For instance, in 1964, if a teenager wanted to watch the Beatles sing "I Want to Hold Your Hand" on "The Ed Sullivan Show," she had to sit through the performances of magician Fred Kaps, impressionist Frank Gorshin, acrobats Wells & the Four Fays, comedians McCall & Brill, and Broadway star Georgia Brown with Oliver! They got a sampling of all sorts of entertainment. Nowadays, if she wanted to see the Beatles perform the same song, she just has to turn on her Ipod.

More people can identify Snooki than those who can name Colin Powell or even Hillary Clinton. I saw an interesting cartoon the other day. It was one of those Hallmark Maxine cards. It said: "In 30 years there will be thousands of old women with tattoos, and rap music will be the golden oldies." Lady Gaga's "Born This Way" will just sound pitiful then!

Is it important that young people know their own culture? Do you agree with me that they are culturally illiterate? I'm interested in reading your comments.

9 Answers | Add Yours

stolperia's profile pic

stolperia | (Level 1) Educator Emeritus

Posted on

Let's remember - for better or for worse, the technology and the social media connections and all the rest are part of the culture of today's youth. From that standpoint, I have the impression that most young people are very knowledgeable about their culture. The problem lies with those of us who would like to include other kinds of activities or sources of culture in the mix. Just because we "old" people feel culture should include awareness of historic events or different genres of music or classic works of literature doesn't necessarily mean young people without those knowledge sets are illiterate. It may simply mean they know how to work the age-of-information tools so that they can access the knowledge when it is needed but don't see a reason to memorize facts just for the sake of memorizing. It's a new world...!
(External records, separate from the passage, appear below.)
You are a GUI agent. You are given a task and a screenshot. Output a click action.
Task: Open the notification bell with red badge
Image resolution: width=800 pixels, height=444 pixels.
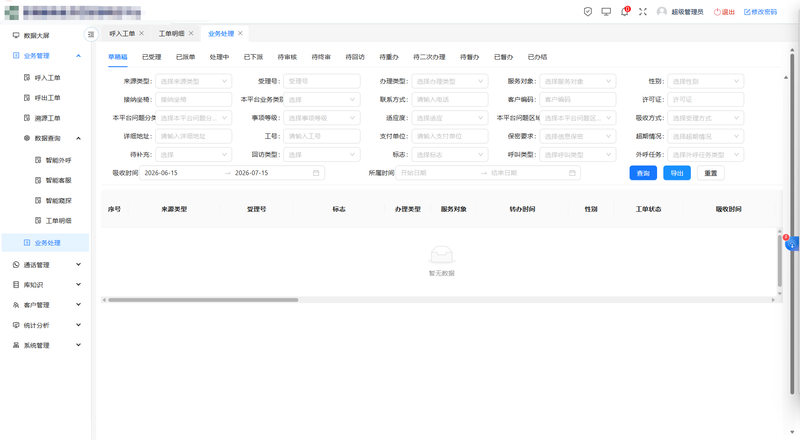624,11
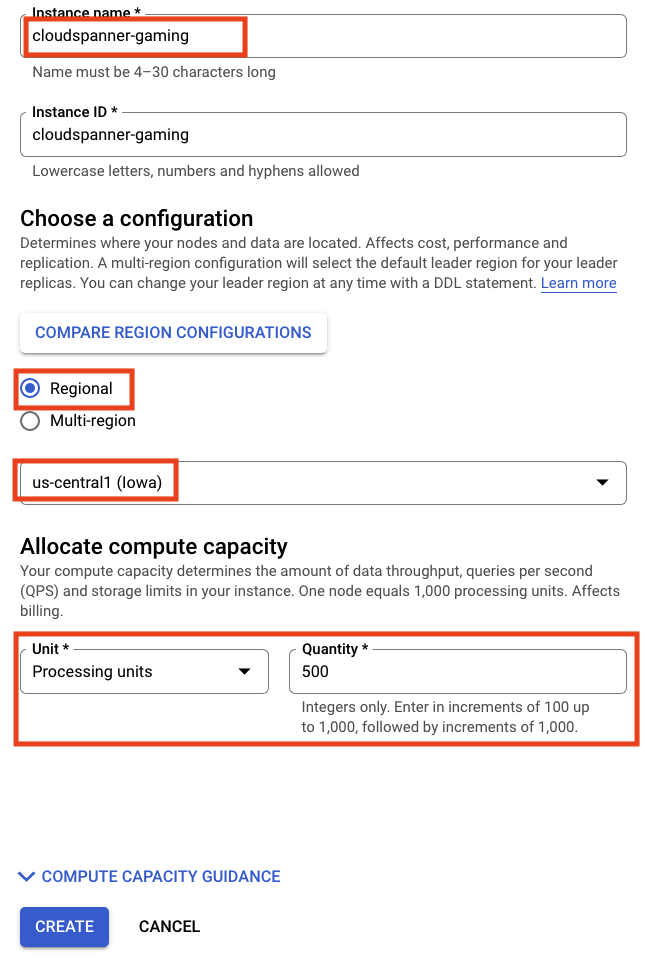Focus the Instance name text field
This screenshot has width=645, height=964.
(x=323, y=37)
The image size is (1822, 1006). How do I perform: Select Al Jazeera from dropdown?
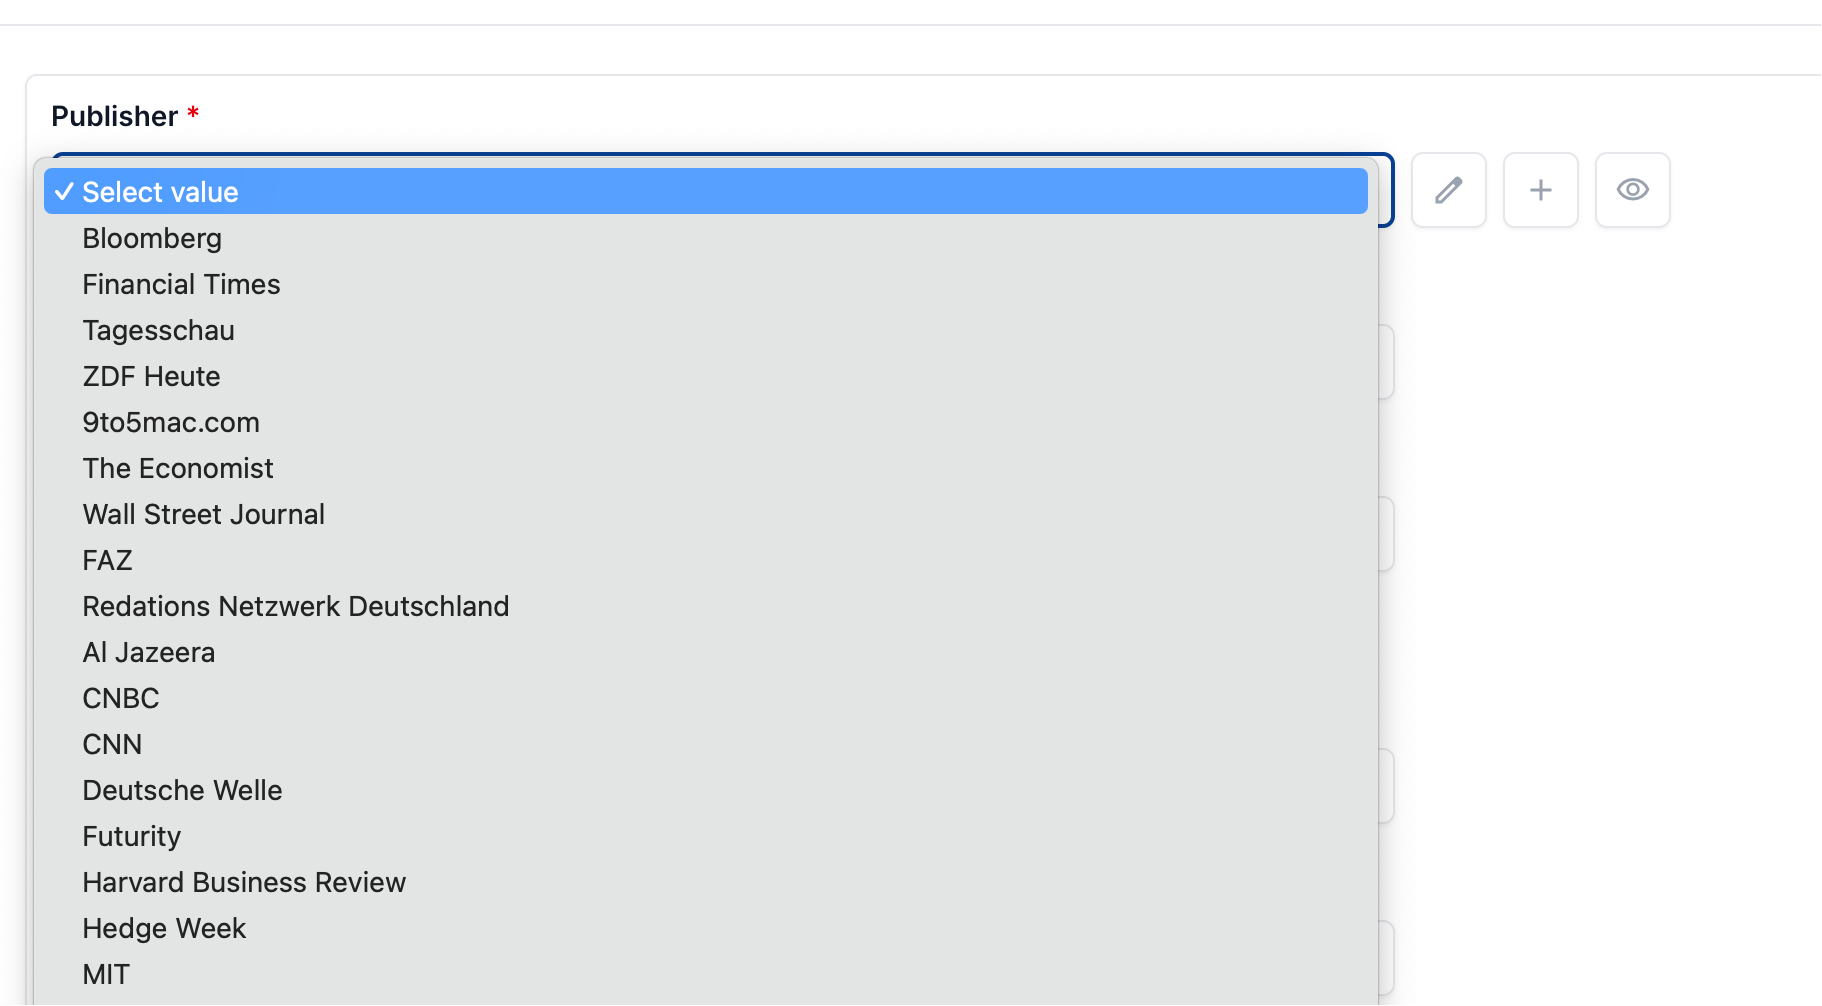(705, 652)
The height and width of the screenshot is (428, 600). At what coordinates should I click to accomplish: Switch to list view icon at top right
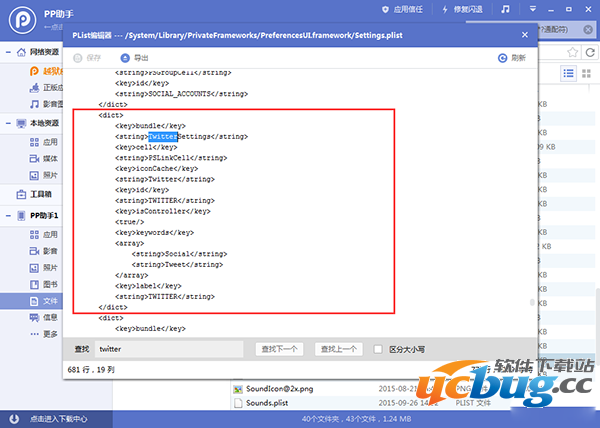click(568, 73)
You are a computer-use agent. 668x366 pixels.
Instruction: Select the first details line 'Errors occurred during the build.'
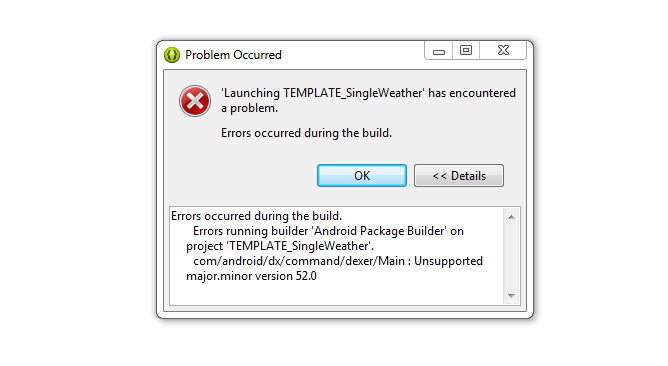pyautogui.click(x=256, y=216)
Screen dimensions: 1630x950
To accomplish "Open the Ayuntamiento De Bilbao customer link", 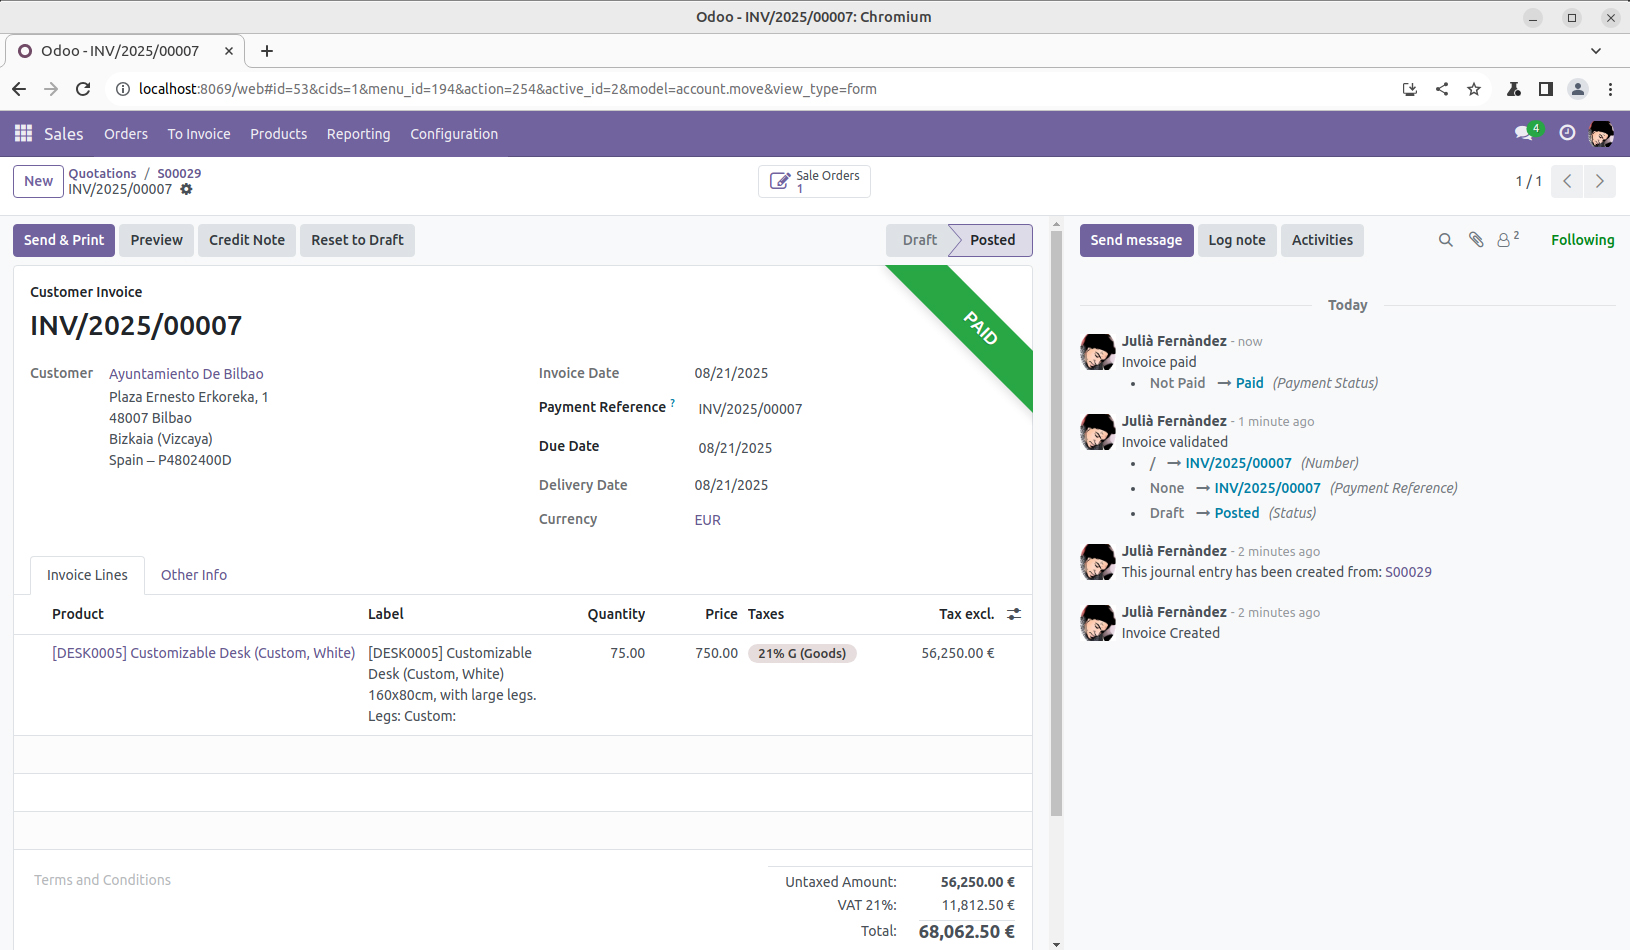I will pos(186,374).
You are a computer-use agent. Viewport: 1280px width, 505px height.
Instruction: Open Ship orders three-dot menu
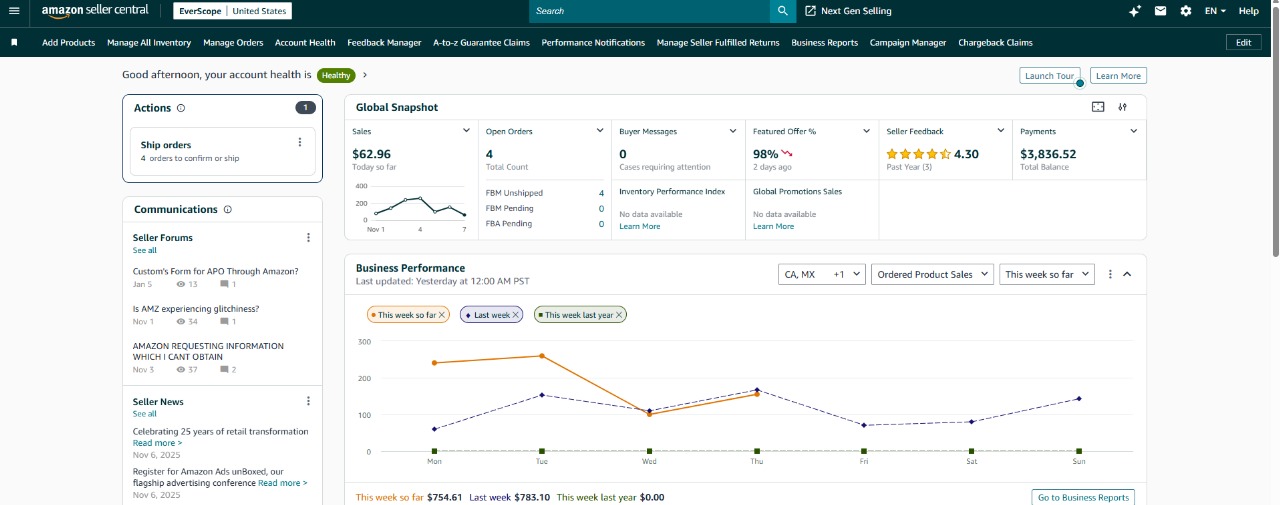299,143
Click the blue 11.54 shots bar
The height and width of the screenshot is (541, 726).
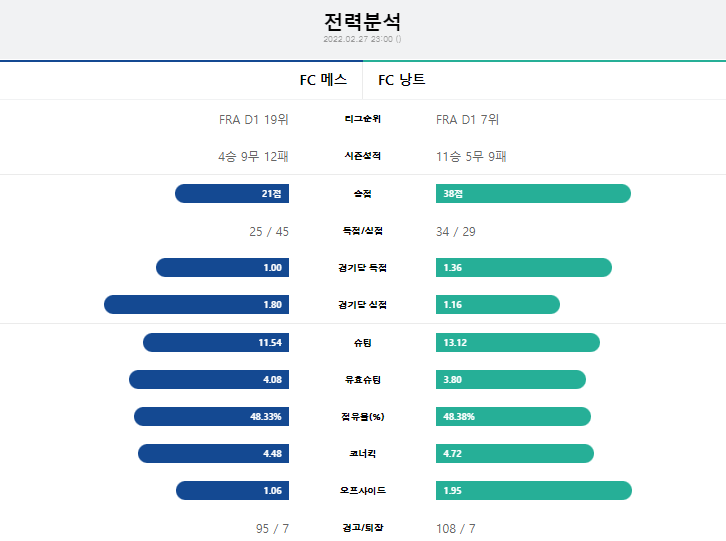coord(216,343)
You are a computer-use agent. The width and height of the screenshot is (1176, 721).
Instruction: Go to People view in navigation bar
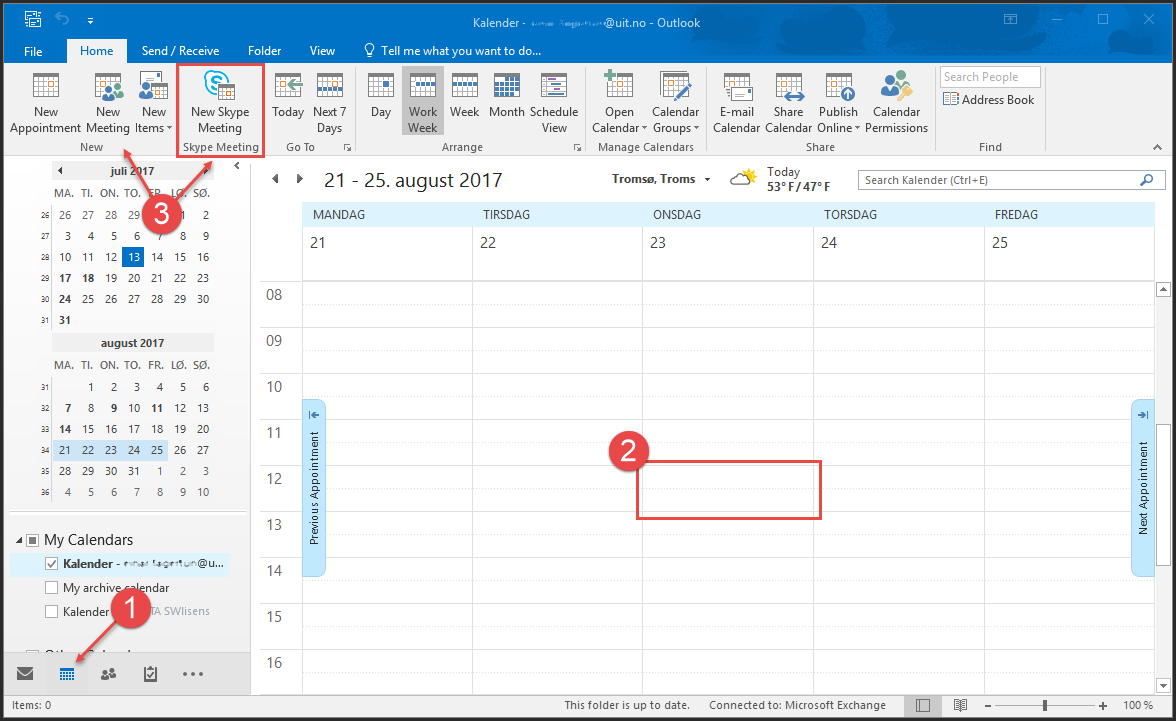(x=108, y=674)
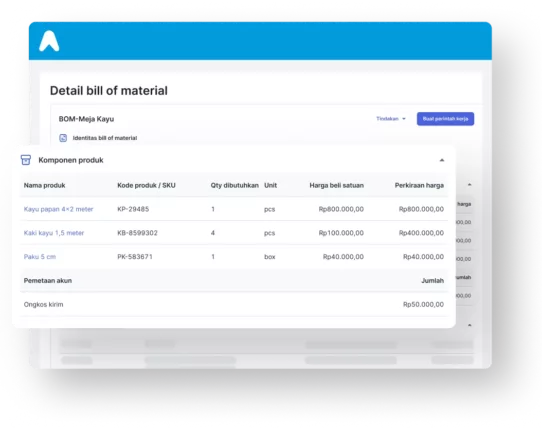Click the Identitas bill of material icon
This screenshot has height=430, width=542.
63,138
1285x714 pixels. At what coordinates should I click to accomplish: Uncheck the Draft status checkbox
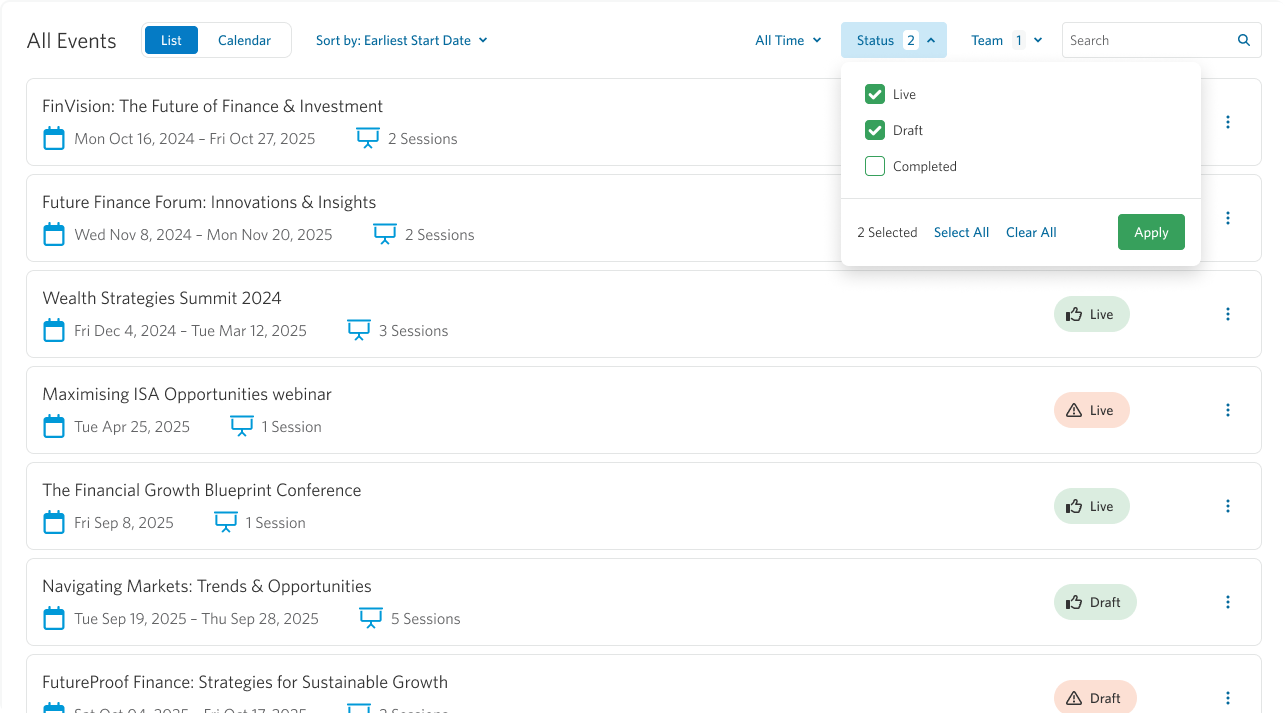(875, 131)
literaturenerd's profile pic

literaturenerd | High School Teacher | (Level 2) Educator Emeritus

Posted on

What is "their culture" really? I think that teens are so bombarded by media that they cannot grasp what their culture really is. I do not think that I can fully blame the media. In reality, I think it is technology. Teens seem to need to be plugged in to make sense of everything. Instead of looking something up in a reference book or a scholarly place, they look at YouTube or another site.

As an example, my school has many students in the RTI program. Instead of simply completing the program, they are spending time trying to figure out how to beat the system, how to cheat it. If they would spend the same amount of time working through the problems they would master it and learn. Unfortunately, THEIR culture is to find the easiest way out.

 

belarafon's profile pic

belarafon | High School Teacher | (Level 2) Educator Emeritus

Posted on

Misinformation is the bane of education. Media, in most forms, is entertainment at best and mis-or-disinformation at worst. There are channels with educational programs (I love "How It's Made) that don't talk down to kids and can be useful in everyday life. The intentional educational programs tend to be condescending.

In my mind, today's youth is more self-educated than previous generations (not necessarily a good thing). I wouldn't blame "all this newfangled rap music" or anything similar; in fact, since Lady Gaga's name came up, may I point out that her current singles sound like they came straight out of the Eighties? Retro entertainment is everywhere, even if it has modern sensibilities, so that argument doesn't hold much water. Instead, I'll go ahead and lay the bulk of the blame on parents; they are disinterested in the education of their kids and as long as they don't get arrested, many don't care what they're learning.

Regarding actual illiteracy, I'd argue that technology has improved reading skills. The Kindle and its extended family of e-readers have become affordable, fast, and most important, fashionable. I have yet to get one for myself -- I love the concept but I can't justify even the decreased cost yet -- but so many people I know have one and are reading much more than they ever did before. Plus, the e-ink versions use very little electricity, so they're a good replacement for laptops, tablets, and mp3 players during power outages.

Regarding cultural knowledge, remember that today's youth gets the bulk of their public affairs information from the Daily Show. Make of that what you will.

litteacher8's profile pic

litteacher8 | High School Teacher | (Level 3) Distinguished Educator

Posted on

On the one hand, I think that culture is continually evolving and there are many elements of today's popular culture of which I am entirely or mostly ignorant.  Could it be that there is just more and more culture, dating back further and further in time?

linda-allen's profile pic

linda-allen | High School Teacher | (Level 3) Senior Educator

Posted on

It seems the comparison of today's generation vs. yesterday's will be brought up, debated, and discussed forever, and though compared to the other two posters, I'd be considered quite young, I have to steal the wise Solomon's words here and say: There is nothing new under the sun.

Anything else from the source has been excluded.